THE TASK >>
Produce an exact copy of the listing.

======== THE RECORDS ========

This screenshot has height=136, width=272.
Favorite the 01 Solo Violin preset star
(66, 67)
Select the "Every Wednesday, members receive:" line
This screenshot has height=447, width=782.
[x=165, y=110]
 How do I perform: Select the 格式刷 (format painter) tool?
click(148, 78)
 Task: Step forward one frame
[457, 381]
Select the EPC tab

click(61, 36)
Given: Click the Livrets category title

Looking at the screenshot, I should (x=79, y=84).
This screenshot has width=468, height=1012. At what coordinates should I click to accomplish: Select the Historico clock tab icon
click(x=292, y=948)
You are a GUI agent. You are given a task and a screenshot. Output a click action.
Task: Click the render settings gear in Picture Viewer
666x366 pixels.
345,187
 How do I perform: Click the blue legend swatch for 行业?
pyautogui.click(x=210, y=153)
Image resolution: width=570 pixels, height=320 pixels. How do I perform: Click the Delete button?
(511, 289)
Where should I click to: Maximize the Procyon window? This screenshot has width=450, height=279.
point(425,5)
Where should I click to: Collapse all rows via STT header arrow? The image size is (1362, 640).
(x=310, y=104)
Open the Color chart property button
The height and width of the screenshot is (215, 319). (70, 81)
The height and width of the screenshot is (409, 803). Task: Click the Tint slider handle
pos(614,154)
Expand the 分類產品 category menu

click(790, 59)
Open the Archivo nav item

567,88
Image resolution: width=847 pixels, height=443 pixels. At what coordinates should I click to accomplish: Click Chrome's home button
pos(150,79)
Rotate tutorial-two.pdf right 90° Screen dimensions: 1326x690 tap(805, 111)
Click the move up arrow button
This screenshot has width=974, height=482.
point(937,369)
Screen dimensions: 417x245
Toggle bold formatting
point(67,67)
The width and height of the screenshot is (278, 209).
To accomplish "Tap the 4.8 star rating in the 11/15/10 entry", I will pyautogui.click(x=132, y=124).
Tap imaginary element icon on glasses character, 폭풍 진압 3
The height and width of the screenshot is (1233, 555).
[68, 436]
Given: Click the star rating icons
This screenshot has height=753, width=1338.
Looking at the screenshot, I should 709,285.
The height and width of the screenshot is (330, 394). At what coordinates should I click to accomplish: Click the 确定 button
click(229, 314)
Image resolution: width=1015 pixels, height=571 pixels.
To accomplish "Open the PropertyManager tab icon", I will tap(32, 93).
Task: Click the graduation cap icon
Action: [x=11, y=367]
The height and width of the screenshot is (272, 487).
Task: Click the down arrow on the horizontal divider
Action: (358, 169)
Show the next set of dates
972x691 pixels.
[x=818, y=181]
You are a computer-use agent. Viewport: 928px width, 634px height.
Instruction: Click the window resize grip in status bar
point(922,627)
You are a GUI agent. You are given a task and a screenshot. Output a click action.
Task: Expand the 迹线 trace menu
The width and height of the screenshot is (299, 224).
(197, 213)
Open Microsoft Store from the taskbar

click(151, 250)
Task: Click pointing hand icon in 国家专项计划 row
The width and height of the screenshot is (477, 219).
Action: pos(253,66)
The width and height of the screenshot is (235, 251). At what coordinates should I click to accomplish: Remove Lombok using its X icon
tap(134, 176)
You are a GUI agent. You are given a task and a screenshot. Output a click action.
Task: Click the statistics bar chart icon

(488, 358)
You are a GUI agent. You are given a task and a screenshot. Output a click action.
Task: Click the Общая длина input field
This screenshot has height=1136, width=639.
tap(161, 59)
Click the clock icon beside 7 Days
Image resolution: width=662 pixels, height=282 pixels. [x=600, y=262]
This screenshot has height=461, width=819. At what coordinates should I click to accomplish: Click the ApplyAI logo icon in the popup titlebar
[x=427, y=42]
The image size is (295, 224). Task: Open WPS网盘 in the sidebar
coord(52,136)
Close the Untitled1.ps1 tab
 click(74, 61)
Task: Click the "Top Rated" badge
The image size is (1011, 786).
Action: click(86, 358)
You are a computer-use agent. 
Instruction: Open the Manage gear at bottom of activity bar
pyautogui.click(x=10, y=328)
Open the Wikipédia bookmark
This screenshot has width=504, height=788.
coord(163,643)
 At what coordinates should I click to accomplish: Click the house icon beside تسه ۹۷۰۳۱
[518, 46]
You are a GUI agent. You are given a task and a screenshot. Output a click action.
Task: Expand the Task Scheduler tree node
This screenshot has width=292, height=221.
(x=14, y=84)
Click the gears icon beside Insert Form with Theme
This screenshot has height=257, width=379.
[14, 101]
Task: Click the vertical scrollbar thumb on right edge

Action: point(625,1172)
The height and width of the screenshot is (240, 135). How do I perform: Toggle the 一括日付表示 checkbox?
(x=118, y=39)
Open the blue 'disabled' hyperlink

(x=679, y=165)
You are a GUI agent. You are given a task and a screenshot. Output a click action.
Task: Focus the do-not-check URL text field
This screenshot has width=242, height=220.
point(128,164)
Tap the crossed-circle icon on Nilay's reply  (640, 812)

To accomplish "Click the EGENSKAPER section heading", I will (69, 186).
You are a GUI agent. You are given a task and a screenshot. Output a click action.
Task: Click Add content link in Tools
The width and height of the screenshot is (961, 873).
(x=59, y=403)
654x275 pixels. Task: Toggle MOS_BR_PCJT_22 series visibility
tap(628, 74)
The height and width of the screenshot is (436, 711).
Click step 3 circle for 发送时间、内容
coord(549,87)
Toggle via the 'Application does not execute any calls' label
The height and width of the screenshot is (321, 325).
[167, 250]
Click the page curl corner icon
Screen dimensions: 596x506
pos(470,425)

========

ANSWER TO THE EXERCISE >>
This screenshot has height=136, width=272.
Favorite the 01 Solo Violin preset star
(66, 67)
Select the "Every Wednesday, members receive:" line
This screenshot has height=447, width=782.
[x=165, y=110]
 How do I perform: Select the 格式刷 (format painter) tool?
click(148, 78)
 Task: Step forward one frame
[457, 381]
Select the EPC tab

click(61, 36)
Given: Click the Livrets category title

Looking at the screenshot, I should (x=79, y=84).
This screenshot has width=468, height=1012. At what coordinates should I click to accomplish: Select the Historico clock tab icon
click(x=292, y=948)
You are a GUI agent. You are given a task and a screenshot. Output a click action.
Task: Click the render settings gear in Picture Viewer
666x366 pixels.
345,187
 How do I perform: Click the blue legend swatch for 行业?
pyautogui.click(x=210, y=153)
Image resolution: width=570 pixels, height=320 pixels. How do I perform: Click the Delete button?
(511, 289)
Where should I click to: Maximize the Procyon window? This screenshot has width=450, height=279.
point(425,5)
Where should I click to: Collapse all rows via STT header arrow? The image size is (1362, 640).
(x=310, y=104)
Open the Color chart property button
The height and width of the screenshot is (215, 319). (70, 81)
The height and width of the screenshot is (409, 803). Task: Click the Tint slider handle
pos(614,154)
Expand the 分類產品 category menu

click(790, 59)
Open the Archivo nav item

567,88
Image resolution: width=847 pixels, height=443 pixels. At what coordinates should I click to accomplish: Click Chrome's home button
pos(150,79)
Rotate tutorial-two.pdf right 90° Screen dimensions: 1326x690 tap(805, 111)
Click the move up arrow button
This screenshot has width=974, height=482.
point(937,369)
Screen dimensions: 417x245
Toggle bold formatting
point(67,67)
The width and height of the screenshot is (278, 209).
To accomplish "Tap the 4.8 star rating in the 11/15/10 entry", I will pyautogui.click(x=132, y=124).
Tap imaginary element icon on glasses character, 폭풍 진압 3
The height and width of the screenshot is (1233, 555).
[68, 436]
Given: Click the star rating icons
This screenshot has height=753, width=1338.
Looking at the screenshot, I should 709,285.
The height and width of the screenshot is (330, 394). At what coordinates should I click to accomplish: Click the 确定 button
click(229, 314)
Image resolution: width=1015 pixels, height=571 pixels.
To accomplish "Open the PropertyManager tab icon", I will tap(32, 93).
Task: Click the graduation cap icon
Action: [x=11, y=367]
The height and width of the screenshot is (272, 487).
Task: Click the down arrow on the horizontal divider
Action: (358, 169)
Show the next set of dates
972x691 pixels.
[x=818, y=181]
You are a computer-use agent. Viewport: 928px width, 634px height.
Instruction: Click the window resize grip in status bar
point(922,627)
You are a GUI agent. You are given a task and a screenshot. Output a click action.
Task: Expand the 迹线 trace menu
The width and height of the screenshot is (299, 224).
(197, 213)
Open Microsoft Store from the taskbar

click(151, 250)
Task: Click pointing hand icon in 国家专项计划 row
The width and height of the screenshot is (477, 219).
Action: pos(253,66)
The width and height of the screenshot is (235, 251). At what coordinates should I click to accomplish: Remove Lombok using its X icon
tap(134, 176)
You are a GUI agent. You are given a task and a screenshot. Output a click action.
Task: Click the statistics bar chart icon

(488, 358)
You are a GUI agent. You are given a task and a screenshot. Output a click action.
Task: Click the Общая длина input field
This screenshot has height=1136, width=639.
tap(161, 59)
Click the clock icon beside 7 Days
Image resolution: width=662 pixels, height=282 pixels. [x=600, y=262]
This screenshot has height=461, width=819. At what coordinates should I click to accomplish: Click the ApplyAI logo icon in the popup titlebar
[x=427, y=42]
The image size is (295, 224). Task: Open WPS网盘 in the sidebar
coord(52,136)
Close the Untitled1.ps1 tab
 click(74, 61)
Task: Click the "Top Rated" badge
The image size is (1011, 786).
Action: click(86, 358)
You are a computer-use agent. 
Instruction: Open the Manage gear at bottom of activity bar
pyautogui.click(x=10, y=328)
Open the Wikipédia bookmark
This screenshot has width=504, height=788.
coord(163,643)
 At what coordinates should I click to accomplish: Click the house icon beside تسه ۹۷۰۳۱
[518, 46]
You are a GUI agent. You are given a task and a screenshot. Output a click action.
Task: Expand the Task Scheduler tree node
This screenshot has width=292, height=221.
(x=14, y=84)
Click the gears icon beside Insert Form with Theme
This screenshot has height=257, width=379.
[14, 101]
Task: Click the vertical scrollbar thumb on right edge

Action: point(625,1172)
The height and width of the screenshot is (240, 135). How do I perform: Toggle the 一括日付表示 checkbox?
(x=118, y=39)
Open the blue 'disabled' hyperlink

(x=679, y=165)
You are a GUI agent. You are given a task and a screenshot. Output a click action.
Task: Focus the do-not-check URL text field
This screenshot has width=242, height=220.
point(128,164)
Tap the crossed-circle icon on Nilay's reply  (640, 812)

To accomplish "Click the EGENSKAPER section heading", I will (69, 186).
You are a GUI agent. You are given a task and a screenshot. Output a click action.
Task: Click Add content link in Tools
The width and height of the screenshot is (961, 873).
(x=59, y=403)
654x275 pixels. Task: Toggle MOS_BR_PCJT_22 series visibility
tap(628, 74)
The height and width of the screenshot is (436, 711).
Click step 3 circle for 发送时间、内容
coord(549,87)
Toggle via the 'Application does not execute any calls' label
The height and width of the screenshot is (321, 325).
[167, 250]
Click the page curl corner icon
Screen dimensions: 596x506
pos(470,425)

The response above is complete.